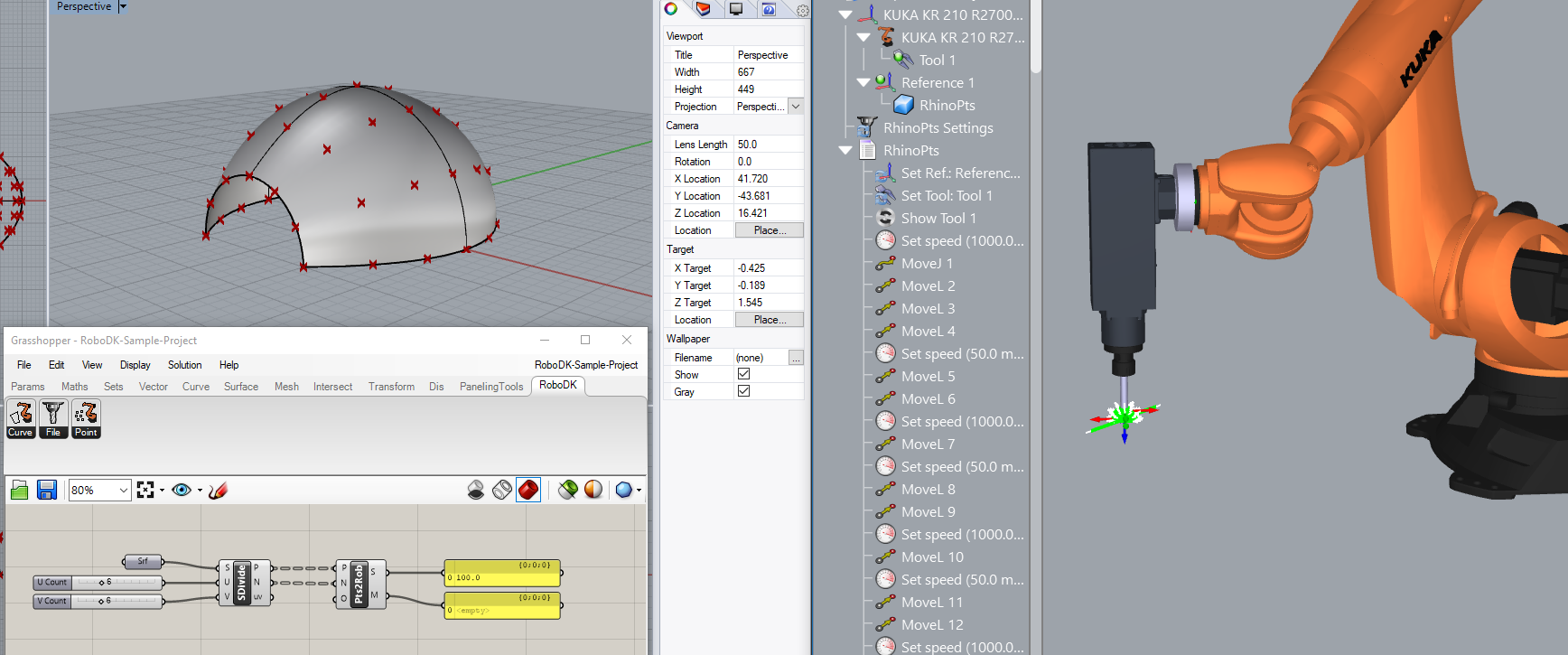Open the Projection dropdown arrow

tap(796, 107)
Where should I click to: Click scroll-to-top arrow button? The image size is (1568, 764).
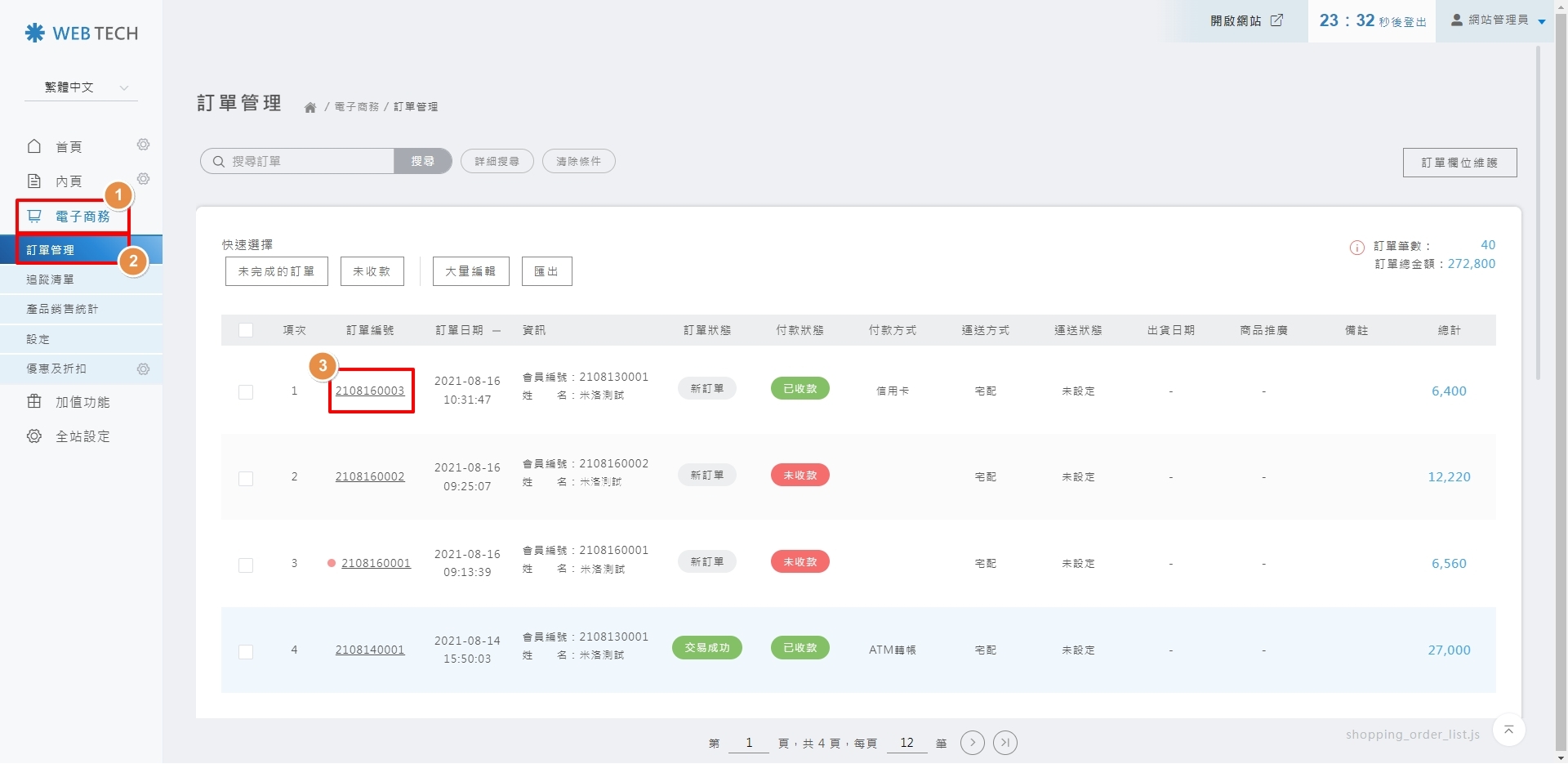(x=1508, y=730)
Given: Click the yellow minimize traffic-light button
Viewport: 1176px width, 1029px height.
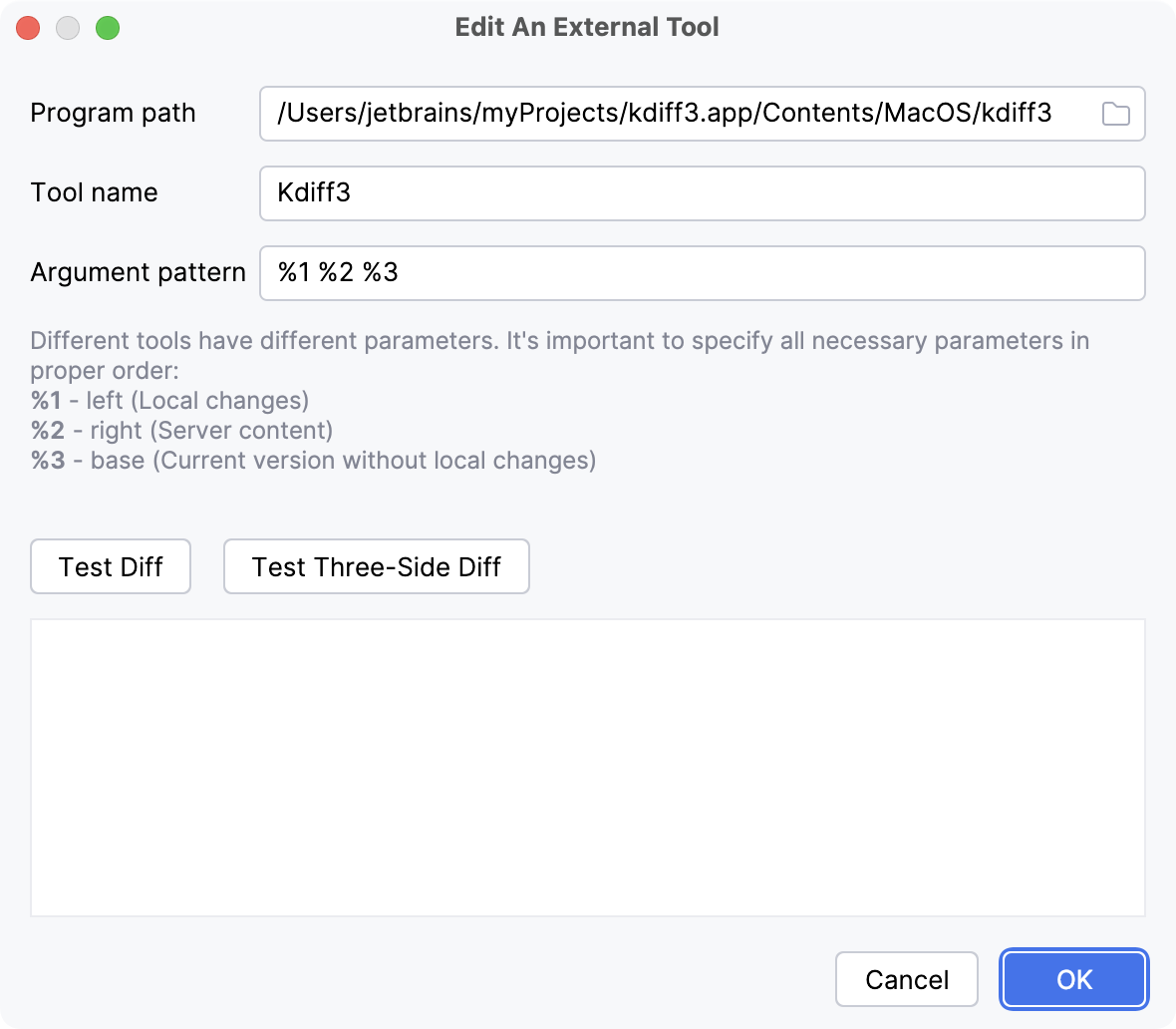Looking at the screenshot, I should pyautogui.click(x=67, y=27).
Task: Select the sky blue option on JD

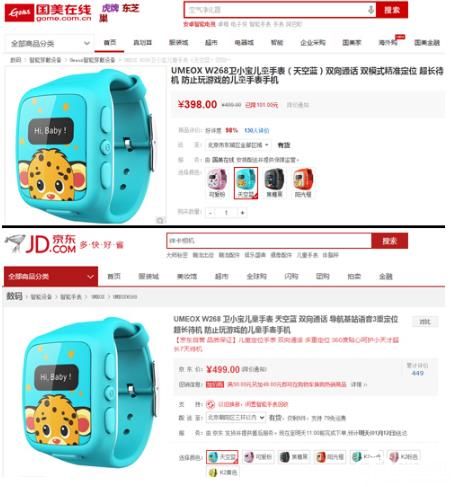Action: pos(222,457)
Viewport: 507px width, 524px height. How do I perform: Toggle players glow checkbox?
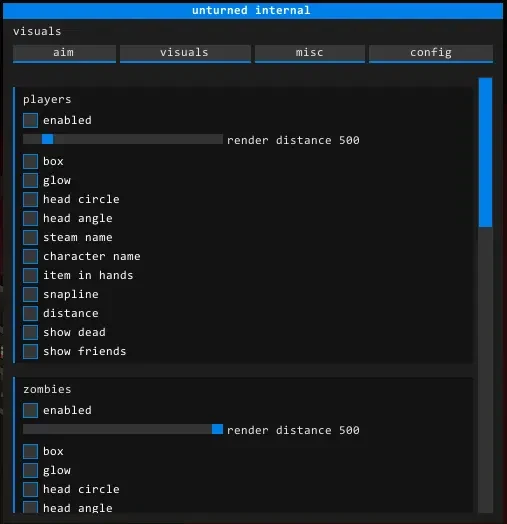coord(30,180)
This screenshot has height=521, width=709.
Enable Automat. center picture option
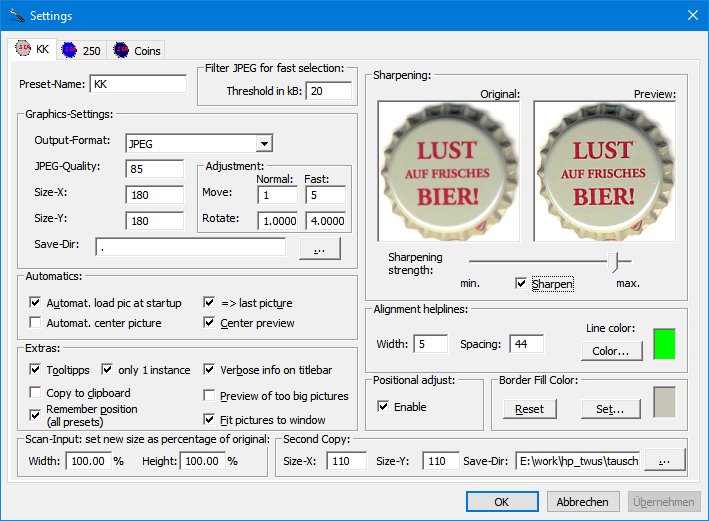click(37, 323)
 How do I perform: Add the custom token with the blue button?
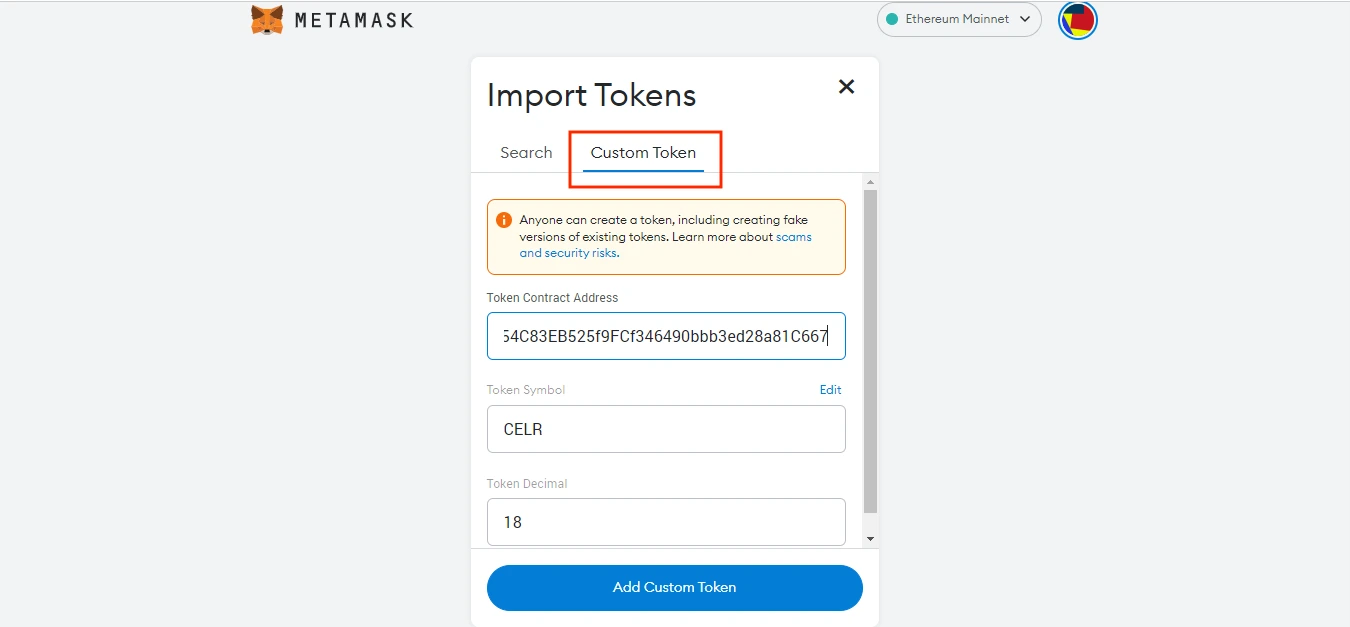coord(674,587)
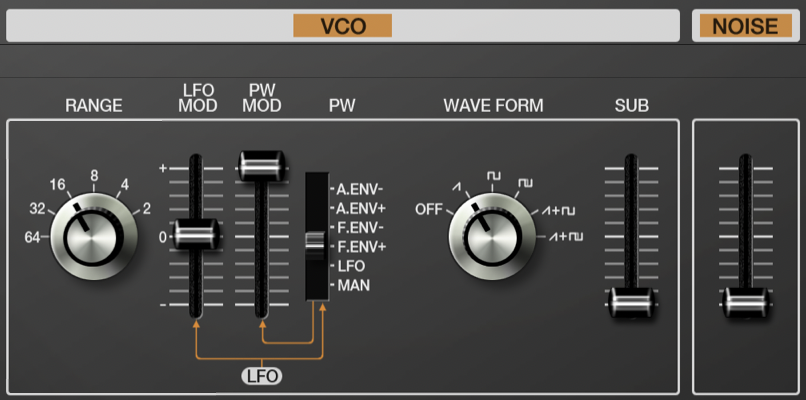
Task: Click the RANGE knob
Action: (94, 237)
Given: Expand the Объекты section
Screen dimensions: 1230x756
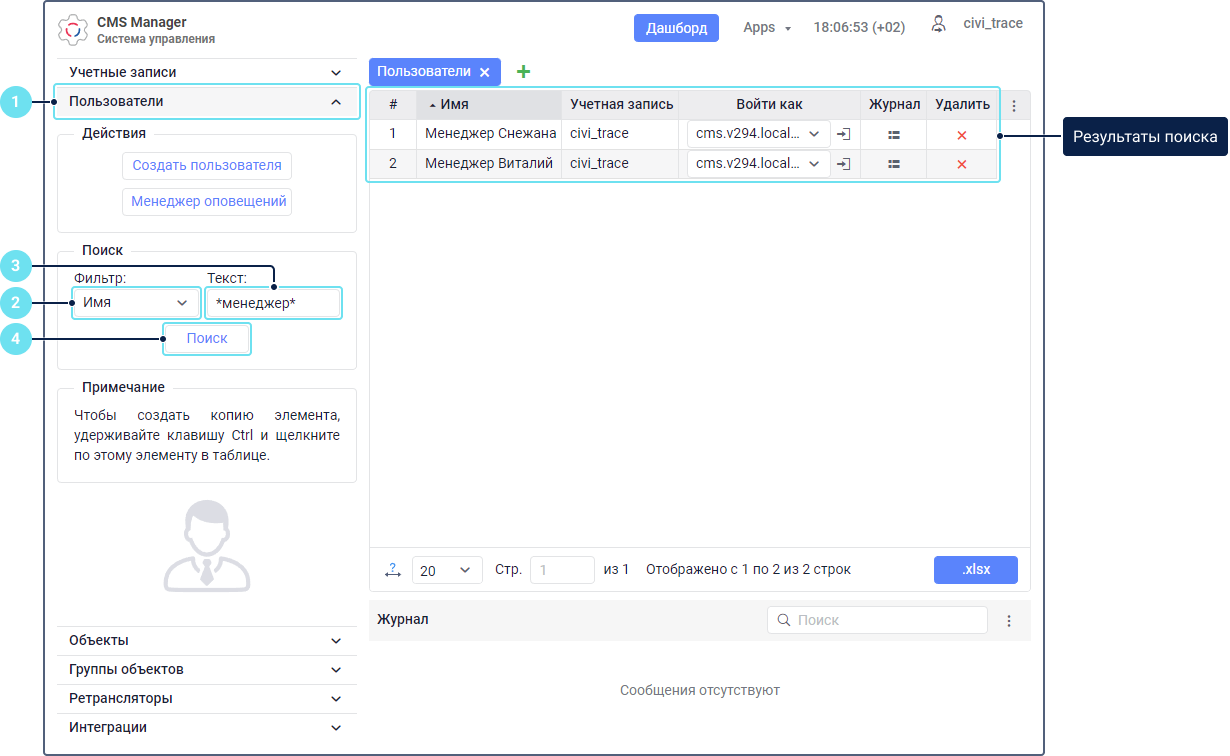Looking at the screenshot, I should point(205,641).
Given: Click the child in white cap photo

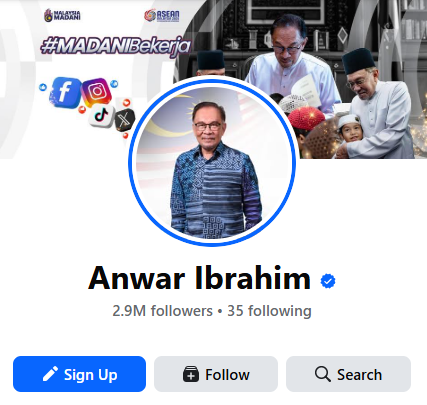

▶ **Task brief**: For every line of the entries above that holds "Given", add one to a tally, and report only the final count.

▶ **Answer to this exercise**: 3